We’re advised, of course, against trying to get inside a trout’s head, of anthropomorphizing them in an attempt to understand their behaviors. I wouldn’t be too quick to swallow that advice whole hog. Perhaps the best part of fishing with a pattern like the Blowfly Humpy is the chance to watch the trout rise — its body language, if you will, when it decides whether or not to eat. We don’t see that when we’re fishing far below the surface with, say, a Two-Bit Hooker. Even if we can understand the behavior of trout only through the narrow lens of our own minds, it may well be in our best interest to watch what’s revealed about this complex and probably unimaginable decision-making process every chance we get. After all, the trout have been at it a lot longer than we have.

Materials

Hook: Standard dry fly, size 10 to 16

Thread: Black UNI 8/0, or similar

Wings: White calf body hair, upright and divided

Tail: Moose body hair

Body: Peacock/orange UNI-Mylar tinsel (#14), peacock side showing

Shellback: Deer body hair dyed black

Hackle: Rooster or saddle dyed black

Tying Instructions

Step 1: Mount the hook in the vise and lay down a base of thread wraps along the forward half of the shank. Clip a tuft of calf body hair from the hide. Clean and stack the hair. Measure the wing to just over the length of the hook shank. Tie in the wing hair, tips pointing forward, about one-quarter of the hook shank aft of the hook eye. Trim the excess wing butts on a slant to give a tapered underbody to the fly.

STEP 1
STEP 1

Step 2: With your fingers, tilt the wing upright. Use thread wraps as a dam ahead of the base to get the wing to stand vertically.
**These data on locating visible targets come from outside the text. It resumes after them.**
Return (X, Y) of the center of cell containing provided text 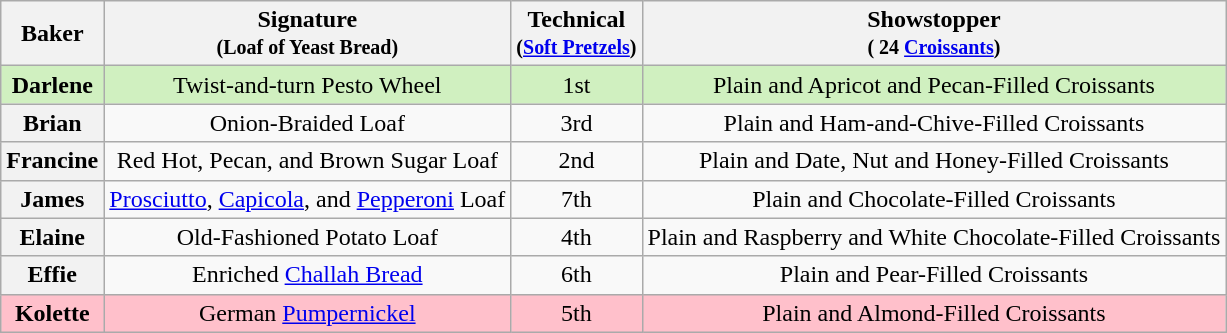
Onion-Braided Loaf (308, 123)
Brian (52, 123)
2nd (576, 161)
Plain and Date, Nut and Honey-Filled Croissants (934, 161)
Red Hot, Pecan, and Brown Sugar Loaf (308, 161)
Technical(Soft Pretzels) (576, 34)
1st (576, 85)
Twist-and-turn Pesto Wheel (308, 85)
Plain and Raspberry and White Chocolate-Filled Croissants (934, 237)
Old-Fashioned Potato Loaf (308, 237)
James (52, 199)
Effie (52, 275)
5th (576, 313)
6th (576, 275)
Prosciutto, Capicola, and Pepperoni Loaf (308, 199)
Plain and Ham-and-Chive-Filled Croissants (934, 123)
Showstopper( 24 Croissants) (934, 34)
Baker (52, 34)
Signature(Loaf of Yeast Bread) (308, 34)
Enriched Challah Bread (308, 275)
German Pumpernickel (308, 313)
Plain and Pear-Filled Croissants (934, 275)
Plain and Almond-Filled Croissants (934, 313)
Elaine (52, 237)
Plain and Apricot and Pecan-Filled Croissants (934, 85)
3rd (576, 123)
Francine (52, 161)
7th (576, 199)
Kolette (52, 313)
Plain and Chocolate-Filled Croissants (934, 199)
Darlene (52, 85)
4th (576, 237)
Return the [x, y] coordinate for the center point of the cell that contains the specified text.  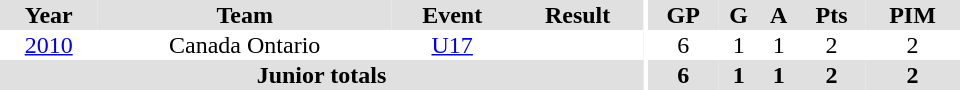
Pts [832, 15]
Year [48, 15]
PIM [912, 15]
Team [244, 15]
U17 [452, 45]
Canada Ontario [244, 45]
GP [684, 15]
G [738, 15]
Result [578, 15]
2010 [48, 45]
A [778, 15]
Junior totals [322, 75]
Event [452, 15]
Determine the [x, y] coordinate at the center of the cell enclosing the given text.  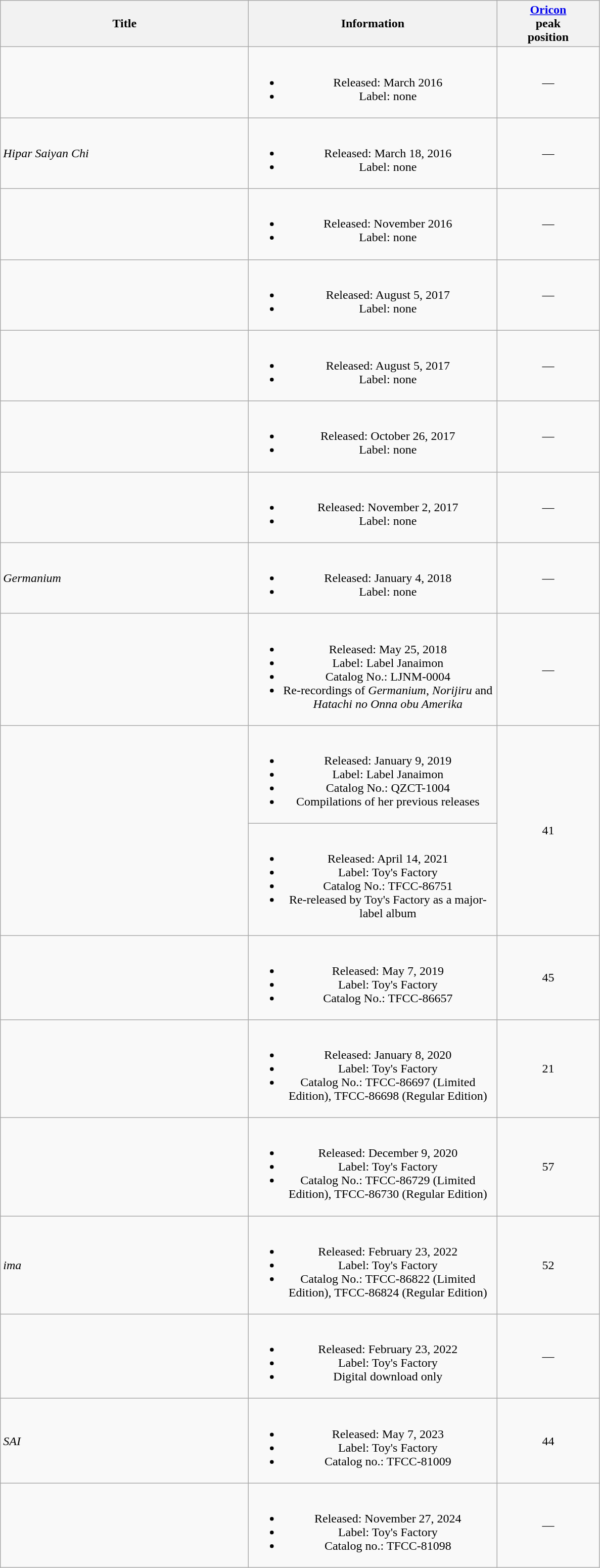
SAI [124, 1441]
Released: November 2016Label: none [373, 224]
Released: January 8, 2020Label: Toy's FactoryCatalog No.: TFCC-86697 (Limited Edition), TFCC-86698 (Regular Edition) [373, 1069]
44 [548, 1441]
Released: February 23, 2022Label: Toy's FactoryCatalog No.: TFCC-86822 (Limited Edition), TFCC-86824 (Regular Edition) [373, 1265]
Released: January 4, 2018Label: none [373, 578]
Germanium [124, 578]
Released: May 7, 2019Label: Toy's FactoryCatalog No.: TFCC-86657 [373, 978]
Released: May 25, 2018Label: Label JanaimonCatalog No.: LJNM-0004Re-recordings of Germanium, Norijiru and Hatachi no Onna obu Amerika [373, 669]
Released: March 18, 2016Label: none [373, 153]
Released: November 2, 2017Label: none [373, 507]
Hipar Saiyan Chi [124, 153]
Released: December 9, 2020Label: Toy's FactoryCatalog No.: TFCC-86729 (Limited Edition), TFCC-86730 (Regular Edition) [373, 1167]
21 [548, 1069]
Released: October 26, 2017Label: none [373, 436]
45 [548, 978]
Released: March 2016Label: none [373, 82]
Released: April 14, 2021Label: Toy's FactoryCatalog No.: TFCC-86751Re-released by Toy's Factory as a major-label album [373, 879]
Released: February 23, 2022Label: Toy's FactoryDigital download only [373, 1356]
Released: January 9, 2019Label: Label JanaimonCatalog No.: QZCT-1004Compilations of her previous releases [373, 774]
ima [124, 1265]
41 [548, 830]
52 [548, 1265]
Oriconpeakposition [548, 24]
Released: November 27, 2024Label: Toy's FactoryCatalog no.: TFCC-81098 [373, 1525]
Title [124, 24]
57 [548, 1167]
Information [373, 24]
Released: May 7, 2023Label: Toy's FactoryCatalog no.: TFCC-81009 [373, 1441]
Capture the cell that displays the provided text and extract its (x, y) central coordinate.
Divide the wing in half and use X wraps or figure-eight wraps and other judicious turns of thread to create a pair of split, upright wings. Don’t worry excessively about how vertically the wings stand now. You will be able to perform final adjustments when you eventually wind your hackle behind and ahead of the wings.

STEP 2
STEP 2

Step 3: Cover the trimmed butts of the wing calf hair with an even layer of thread wraps. Clip a tuft of moose body hair, clean, and stack. Measure the tail the length of the hook shank. Tie in the tail just forward of the start of the hook bend. Wind the thread forward to the butt of the wings and trim the tail butts to create an even underbody.

STEP 3
STEP 3

Step 4: Tie in a length of Mylar with the side you eventually want to see facing away from you. Now clip a tuft of deer hair, clean away the short hairs and underfur, and stack it. Pinch the hair by the butts in your off hand and trim the butts cleanly, close to your fingers. With the hair tips pointing aft, tie in the hair near the midpoint of the hook shank. Cover the hair back to the base of the tail, then wind forward toward the wing, continuing to create an even underbody. Now cover the underbody with overlapping turns of Mylar. Tie off the Mylar ahead of the midpoint and trim the excess.

STEP 4
STEP 4

Step 5: Pull the deer hair shellback forward with a slight twist to compact it and lash it firmly at about the same point you tied in the shellback butts. Trim the excess shellback hair. You should now have some space behind the wing for the rear hackle, as well as space in front of the wing for several turns of forward hackle.

STEP 5
STEP 5

Step 6: Select a long saddle hackle feather or pair of feathers from a rooster cape with fibers about one and a half times the width of the hook gap or slightly shorter than the height of the wing. Lash the stem of the hackle or hackles aft of the wing with the tips of the feather pointing toward the back of the f ly. Advance the thread to just behind the hook eye. Wind the hackle forward, with several turns behind the wing and several more forward. Tie off behind the eye of the hook, clip the excess, and whip finish. Saturate the final thread wraps with lacquer or your favorite head cement. (For the picture of step 6, see the completed fly at the top of the post.)